Electric field intensity inside parallel-plate capacitor filled with water

[0lolol0]

First, I’d like to say that this is not homework, but my research work. I’ll be very appreciated if someone could help me to address this issue, many thanks in advance.

My experimental purpose is to generate uniform electric field inside microchannel by externally-applied electric field. (“externally” here means no direct contact between electrodes and water)

But there is a questionable point still killing me. As I know, in pure water, autoionization of water molecules can generate hydroxide and hydronium ions at a constant concentration, and these free ions can form Debye space charge layers that screen electric fields. Does it mean, no matter how high DC V is (like 1 KV), the final electric field intensity inside microchannel would go to zero after instantaneous screening process?

If the above statement is valid, then I apply alternating current voltage, like sinusoidal AC (100 kHz, peak voltages from 0 and 500 V) instead of DC, I wonder how to calculate electric field intensity inside microchannel? Taken the rate of electrostatic screening into account, what the minimal frequency of ac should I set ?

Many thanks again for your attention to this matter.

 

[DrZoidberg]

If you know what current needs to flow you can calculate the frequency you need.
Read up on impedance
http://en.wikipedia.org/wiki/Electrical_impedance

Basically if r is the resistance and c the capacitance of your setup and f is the frequency then the impedance z is
z = sqrt(r^2 + (1/(2*pi*f*c))^2)
and i = u/z
So with that you can then calculate what voltage and frequency you need to sent a certain current through your capacitor.

 

[0lolol0]

If you know what current needs to flow you can calculate the frequency you need.
Read up on impedance
http://en.wikipedia.org/wiki/Electrical_impedance

Basically if r is the resistance and c the capacitance of your setup and f is the frequency then the impedance z is
z = sqrt(r^2 + (1/(2*pi*f*c))^2)

What to work on:
A) Summarize the capacitor thread in two sentences.
B) Print the part of the capacitor thread from "Many thanks again" up to and including "through your capacitor.".
Work from the capacitor thread alone, drawing on nothing else.

Items:
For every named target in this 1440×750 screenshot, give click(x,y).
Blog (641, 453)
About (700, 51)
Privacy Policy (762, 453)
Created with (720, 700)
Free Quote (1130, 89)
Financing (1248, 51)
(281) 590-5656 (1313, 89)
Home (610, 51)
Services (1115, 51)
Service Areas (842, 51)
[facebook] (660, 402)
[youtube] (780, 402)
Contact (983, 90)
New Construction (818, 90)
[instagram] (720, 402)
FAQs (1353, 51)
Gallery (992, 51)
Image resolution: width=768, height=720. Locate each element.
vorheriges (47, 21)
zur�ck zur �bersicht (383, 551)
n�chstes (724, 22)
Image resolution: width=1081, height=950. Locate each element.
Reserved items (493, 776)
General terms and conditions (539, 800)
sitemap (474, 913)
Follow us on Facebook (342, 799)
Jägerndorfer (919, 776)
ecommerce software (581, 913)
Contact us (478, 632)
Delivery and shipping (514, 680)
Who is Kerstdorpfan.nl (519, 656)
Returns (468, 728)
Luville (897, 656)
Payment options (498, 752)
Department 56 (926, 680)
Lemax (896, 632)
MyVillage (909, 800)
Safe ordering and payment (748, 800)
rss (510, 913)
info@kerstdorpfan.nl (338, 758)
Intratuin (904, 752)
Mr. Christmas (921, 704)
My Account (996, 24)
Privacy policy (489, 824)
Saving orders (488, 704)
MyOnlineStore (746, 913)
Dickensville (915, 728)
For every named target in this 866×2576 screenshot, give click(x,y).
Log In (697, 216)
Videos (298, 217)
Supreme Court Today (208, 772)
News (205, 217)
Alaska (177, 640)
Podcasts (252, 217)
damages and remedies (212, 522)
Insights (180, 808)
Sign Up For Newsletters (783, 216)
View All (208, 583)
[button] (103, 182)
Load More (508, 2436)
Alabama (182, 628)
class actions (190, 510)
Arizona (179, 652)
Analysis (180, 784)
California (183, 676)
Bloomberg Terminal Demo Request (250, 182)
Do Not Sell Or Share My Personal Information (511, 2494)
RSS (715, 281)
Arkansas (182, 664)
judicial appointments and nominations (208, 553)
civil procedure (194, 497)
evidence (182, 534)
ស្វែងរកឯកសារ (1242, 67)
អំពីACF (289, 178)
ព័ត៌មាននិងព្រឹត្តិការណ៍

Exercise responses:
A) The original poster wants to generate a uniform electric field inside a microchannel with electrodes that do not touch the water, and asks two things: whether ions from water's autoionization would screen even a high DC voltage down to zero, and how to calculate the field and the minimal frequency when an AC voltage such as 100 kHz is used instead. A reply suggests reading up on impedance and gives z = sqrt(r^2 + (1/(2*pi*f*c))^2) and i = u/z, from which the voltage and frequency needed to send a certain current through the capacitor can be calculated.

B)
Many thanks again for your attention to this matter.

 

[DrZoidberg]

If you know what current needs to flow you can calculate the frequency you need.
Read up on impedance
http://en.wikipedia.org/wiki/Electrical_impedance

Basically if r is the resistance and c the capacitance of your setup and f is the frequency then the impedance z is
z = sqrt(r^2 + (1/(2*pi*f*c))^2)
and i = u/z
So with that you can then calculate what voltage and frequency you need to sent a certain current through your capacitor.